[Stored records]

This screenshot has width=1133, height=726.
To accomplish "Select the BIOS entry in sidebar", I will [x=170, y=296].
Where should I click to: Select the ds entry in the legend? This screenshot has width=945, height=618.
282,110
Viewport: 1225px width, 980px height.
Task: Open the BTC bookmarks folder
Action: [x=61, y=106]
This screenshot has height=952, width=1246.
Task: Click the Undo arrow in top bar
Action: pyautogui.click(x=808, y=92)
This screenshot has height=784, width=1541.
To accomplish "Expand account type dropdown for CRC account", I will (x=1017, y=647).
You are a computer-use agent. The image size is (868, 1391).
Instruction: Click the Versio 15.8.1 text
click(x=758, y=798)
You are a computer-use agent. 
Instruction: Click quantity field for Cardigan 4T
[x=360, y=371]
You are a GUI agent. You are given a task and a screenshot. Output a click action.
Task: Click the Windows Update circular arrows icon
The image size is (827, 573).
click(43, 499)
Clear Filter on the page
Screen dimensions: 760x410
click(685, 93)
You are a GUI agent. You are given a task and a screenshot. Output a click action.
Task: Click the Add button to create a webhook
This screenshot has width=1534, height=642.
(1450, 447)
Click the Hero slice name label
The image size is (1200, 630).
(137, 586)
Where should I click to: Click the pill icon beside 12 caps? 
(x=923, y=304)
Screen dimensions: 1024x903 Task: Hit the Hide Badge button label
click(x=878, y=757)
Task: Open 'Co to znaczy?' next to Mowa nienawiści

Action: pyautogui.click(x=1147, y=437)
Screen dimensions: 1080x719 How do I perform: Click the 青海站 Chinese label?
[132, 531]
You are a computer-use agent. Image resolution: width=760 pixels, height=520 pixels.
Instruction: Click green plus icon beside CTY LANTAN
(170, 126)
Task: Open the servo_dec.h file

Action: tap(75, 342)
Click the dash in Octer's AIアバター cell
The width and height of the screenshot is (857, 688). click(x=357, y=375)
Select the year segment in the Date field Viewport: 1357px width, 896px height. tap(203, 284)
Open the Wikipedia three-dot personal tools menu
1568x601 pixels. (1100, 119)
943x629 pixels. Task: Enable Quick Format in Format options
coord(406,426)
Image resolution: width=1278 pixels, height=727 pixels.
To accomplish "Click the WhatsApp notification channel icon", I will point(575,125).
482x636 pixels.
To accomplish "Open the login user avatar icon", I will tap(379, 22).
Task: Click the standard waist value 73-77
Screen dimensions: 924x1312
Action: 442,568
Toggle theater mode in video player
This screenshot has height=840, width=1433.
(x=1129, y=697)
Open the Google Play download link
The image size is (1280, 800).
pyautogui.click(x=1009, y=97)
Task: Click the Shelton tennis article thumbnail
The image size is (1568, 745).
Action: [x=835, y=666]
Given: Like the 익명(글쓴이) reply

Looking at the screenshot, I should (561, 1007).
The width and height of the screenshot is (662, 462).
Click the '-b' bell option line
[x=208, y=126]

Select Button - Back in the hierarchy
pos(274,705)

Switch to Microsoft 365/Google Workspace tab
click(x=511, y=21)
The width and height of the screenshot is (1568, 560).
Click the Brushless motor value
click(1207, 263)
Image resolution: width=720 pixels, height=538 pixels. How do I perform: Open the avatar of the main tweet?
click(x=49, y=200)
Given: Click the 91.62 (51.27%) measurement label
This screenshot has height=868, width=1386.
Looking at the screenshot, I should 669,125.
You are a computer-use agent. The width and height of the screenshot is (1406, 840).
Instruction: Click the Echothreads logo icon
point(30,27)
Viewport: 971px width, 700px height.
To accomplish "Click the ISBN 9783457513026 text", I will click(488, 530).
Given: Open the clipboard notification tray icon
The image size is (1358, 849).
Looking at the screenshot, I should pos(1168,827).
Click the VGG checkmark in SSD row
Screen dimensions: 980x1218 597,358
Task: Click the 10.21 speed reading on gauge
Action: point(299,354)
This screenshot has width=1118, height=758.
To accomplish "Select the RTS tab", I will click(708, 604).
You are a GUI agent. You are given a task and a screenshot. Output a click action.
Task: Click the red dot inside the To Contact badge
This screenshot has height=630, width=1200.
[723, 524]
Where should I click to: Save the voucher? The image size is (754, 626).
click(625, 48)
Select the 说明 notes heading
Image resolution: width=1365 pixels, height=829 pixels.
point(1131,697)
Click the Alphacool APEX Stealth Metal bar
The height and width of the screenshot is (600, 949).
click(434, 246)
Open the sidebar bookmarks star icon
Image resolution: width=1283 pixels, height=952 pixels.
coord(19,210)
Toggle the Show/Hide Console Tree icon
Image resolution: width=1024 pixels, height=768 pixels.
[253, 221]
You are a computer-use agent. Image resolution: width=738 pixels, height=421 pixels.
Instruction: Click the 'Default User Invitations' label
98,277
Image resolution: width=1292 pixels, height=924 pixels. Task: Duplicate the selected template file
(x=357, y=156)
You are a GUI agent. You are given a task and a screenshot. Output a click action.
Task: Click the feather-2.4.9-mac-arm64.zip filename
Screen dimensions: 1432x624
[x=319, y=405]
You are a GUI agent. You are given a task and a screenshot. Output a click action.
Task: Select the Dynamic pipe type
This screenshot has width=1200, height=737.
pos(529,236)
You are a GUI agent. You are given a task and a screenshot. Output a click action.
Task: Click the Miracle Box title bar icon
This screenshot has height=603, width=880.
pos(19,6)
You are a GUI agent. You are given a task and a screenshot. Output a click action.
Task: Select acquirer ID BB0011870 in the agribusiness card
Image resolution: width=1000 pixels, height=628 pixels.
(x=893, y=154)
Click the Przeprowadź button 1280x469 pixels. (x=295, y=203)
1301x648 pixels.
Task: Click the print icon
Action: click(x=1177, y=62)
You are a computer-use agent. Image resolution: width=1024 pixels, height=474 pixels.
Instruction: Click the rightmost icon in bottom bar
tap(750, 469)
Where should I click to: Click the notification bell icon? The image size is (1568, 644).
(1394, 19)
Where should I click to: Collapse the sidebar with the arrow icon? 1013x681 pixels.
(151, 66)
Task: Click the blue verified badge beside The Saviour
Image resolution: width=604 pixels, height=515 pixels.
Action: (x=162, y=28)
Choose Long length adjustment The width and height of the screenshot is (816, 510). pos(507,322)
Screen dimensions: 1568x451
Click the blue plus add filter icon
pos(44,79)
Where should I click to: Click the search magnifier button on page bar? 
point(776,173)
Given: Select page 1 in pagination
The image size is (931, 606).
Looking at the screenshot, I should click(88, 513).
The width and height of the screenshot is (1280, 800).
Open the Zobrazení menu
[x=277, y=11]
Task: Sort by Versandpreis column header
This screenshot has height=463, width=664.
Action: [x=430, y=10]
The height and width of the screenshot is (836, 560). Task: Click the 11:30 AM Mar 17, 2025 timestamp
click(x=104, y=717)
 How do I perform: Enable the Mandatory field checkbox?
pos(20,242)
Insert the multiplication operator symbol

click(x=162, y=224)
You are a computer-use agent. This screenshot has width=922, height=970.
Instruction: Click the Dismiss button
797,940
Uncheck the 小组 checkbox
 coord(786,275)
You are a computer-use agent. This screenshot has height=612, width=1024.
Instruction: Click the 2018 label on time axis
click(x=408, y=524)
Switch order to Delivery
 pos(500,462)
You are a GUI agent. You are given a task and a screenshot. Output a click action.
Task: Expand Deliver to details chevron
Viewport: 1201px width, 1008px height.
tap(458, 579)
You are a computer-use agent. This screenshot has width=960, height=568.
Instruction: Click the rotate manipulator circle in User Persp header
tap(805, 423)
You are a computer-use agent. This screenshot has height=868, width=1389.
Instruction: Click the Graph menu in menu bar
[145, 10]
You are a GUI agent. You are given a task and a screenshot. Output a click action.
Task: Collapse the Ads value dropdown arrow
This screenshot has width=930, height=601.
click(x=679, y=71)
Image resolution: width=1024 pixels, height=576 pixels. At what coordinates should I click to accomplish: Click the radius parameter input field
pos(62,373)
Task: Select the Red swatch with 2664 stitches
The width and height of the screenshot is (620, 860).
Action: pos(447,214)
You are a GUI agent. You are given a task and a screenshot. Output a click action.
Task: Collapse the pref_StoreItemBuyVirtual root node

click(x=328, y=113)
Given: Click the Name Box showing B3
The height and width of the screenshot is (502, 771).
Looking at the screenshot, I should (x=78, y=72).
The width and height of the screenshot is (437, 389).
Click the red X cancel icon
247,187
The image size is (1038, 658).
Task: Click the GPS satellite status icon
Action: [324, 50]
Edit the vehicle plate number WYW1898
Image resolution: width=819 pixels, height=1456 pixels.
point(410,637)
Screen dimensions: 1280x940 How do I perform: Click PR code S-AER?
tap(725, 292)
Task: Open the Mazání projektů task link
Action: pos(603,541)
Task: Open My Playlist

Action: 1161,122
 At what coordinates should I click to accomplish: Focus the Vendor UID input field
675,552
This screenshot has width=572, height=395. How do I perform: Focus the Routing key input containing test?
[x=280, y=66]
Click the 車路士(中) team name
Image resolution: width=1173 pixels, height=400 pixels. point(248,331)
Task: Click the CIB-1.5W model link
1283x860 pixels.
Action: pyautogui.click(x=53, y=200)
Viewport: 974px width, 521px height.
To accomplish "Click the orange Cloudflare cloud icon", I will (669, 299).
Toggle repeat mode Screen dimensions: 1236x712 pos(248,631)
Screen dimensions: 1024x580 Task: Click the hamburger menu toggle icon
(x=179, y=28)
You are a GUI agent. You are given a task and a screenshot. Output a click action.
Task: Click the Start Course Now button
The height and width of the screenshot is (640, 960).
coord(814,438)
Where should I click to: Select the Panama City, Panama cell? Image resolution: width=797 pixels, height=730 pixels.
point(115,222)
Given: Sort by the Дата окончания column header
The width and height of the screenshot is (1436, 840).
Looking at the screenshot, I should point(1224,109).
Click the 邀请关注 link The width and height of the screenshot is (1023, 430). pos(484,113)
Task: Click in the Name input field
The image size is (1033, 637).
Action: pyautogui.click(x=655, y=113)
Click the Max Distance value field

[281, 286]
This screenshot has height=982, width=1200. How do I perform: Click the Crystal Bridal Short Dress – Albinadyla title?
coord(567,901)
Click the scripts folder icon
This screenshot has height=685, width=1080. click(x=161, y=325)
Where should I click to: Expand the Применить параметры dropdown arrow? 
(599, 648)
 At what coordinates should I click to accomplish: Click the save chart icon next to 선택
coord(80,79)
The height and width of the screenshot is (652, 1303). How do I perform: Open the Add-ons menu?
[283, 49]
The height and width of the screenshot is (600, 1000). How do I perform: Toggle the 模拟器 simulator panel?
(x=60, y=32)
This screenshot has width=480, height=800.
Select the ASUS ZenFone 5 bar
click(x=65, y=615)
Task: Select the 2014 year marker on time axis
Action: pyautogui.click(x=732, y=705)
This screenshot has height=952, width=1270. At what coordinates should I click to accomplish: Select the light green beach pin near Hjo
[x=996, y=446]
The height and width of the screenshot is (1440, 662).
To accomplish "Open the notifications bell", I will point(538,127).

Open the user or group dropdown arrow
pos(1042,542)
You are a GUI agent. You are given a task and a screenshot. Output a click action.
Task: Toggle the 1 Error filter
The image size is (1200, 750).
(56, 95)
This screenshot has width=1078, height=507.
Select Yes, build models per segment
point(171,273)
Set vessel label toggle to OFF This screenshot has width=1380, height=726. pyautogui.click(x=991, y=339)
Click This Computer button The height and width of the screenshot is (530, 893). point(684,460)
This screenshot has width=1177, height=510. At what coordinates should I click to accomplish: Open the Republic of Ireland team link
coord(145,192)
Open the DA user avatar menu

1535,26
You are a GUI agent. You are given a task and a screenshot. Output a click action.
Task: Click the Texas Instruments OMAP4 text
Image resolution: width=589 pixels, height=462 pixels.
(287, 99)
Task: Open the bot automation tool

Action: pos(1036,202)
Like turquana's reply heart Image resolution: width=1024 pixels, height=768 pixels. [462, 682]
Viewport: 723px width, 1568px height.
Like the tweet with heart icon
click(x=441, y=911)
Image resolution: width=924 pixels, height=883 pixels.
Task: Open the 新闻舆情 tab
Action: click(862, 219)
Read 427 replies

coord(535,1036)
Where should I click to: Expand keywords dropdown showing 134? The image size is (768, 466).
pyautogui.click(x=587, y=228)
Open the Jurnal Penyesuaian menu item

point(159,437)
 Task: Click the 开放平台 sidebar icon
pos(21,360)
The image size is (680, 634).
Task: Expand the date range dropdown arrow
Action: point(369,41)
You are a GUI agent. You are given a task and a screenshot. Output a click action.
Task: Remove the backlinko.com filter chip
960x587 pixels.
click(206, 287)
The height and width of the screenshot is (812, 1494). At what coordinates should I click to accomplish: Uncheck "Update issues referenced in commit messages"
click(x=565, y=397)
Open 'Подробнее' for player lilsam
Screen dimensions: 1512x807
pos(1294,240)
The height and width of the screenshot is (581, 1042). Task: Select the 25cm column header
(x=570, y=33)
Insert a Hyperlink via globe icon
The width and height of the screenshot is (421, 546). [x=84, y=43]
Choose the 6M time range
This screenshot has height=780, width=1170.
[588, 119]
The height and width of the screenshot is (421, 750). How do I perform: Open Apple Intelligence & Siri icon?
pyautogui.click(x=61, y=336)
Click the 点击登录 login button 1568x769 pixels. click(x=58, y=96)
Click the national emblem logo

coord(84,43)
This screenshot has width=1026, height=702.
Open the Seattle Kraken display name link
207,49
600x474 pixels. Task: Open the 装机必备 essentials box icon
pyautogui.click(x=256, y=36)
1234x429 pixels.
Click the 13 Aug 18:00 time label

**YOUR ASSIGNMENT**
Filter the entries and copy out every line with the word "type".

**SOLUTION TO THIS PROBLEM**
To accomplish "Expand account type dropdown for CRC account", I will (x=1017, y=647).
Task: Select the Dynamic pipe type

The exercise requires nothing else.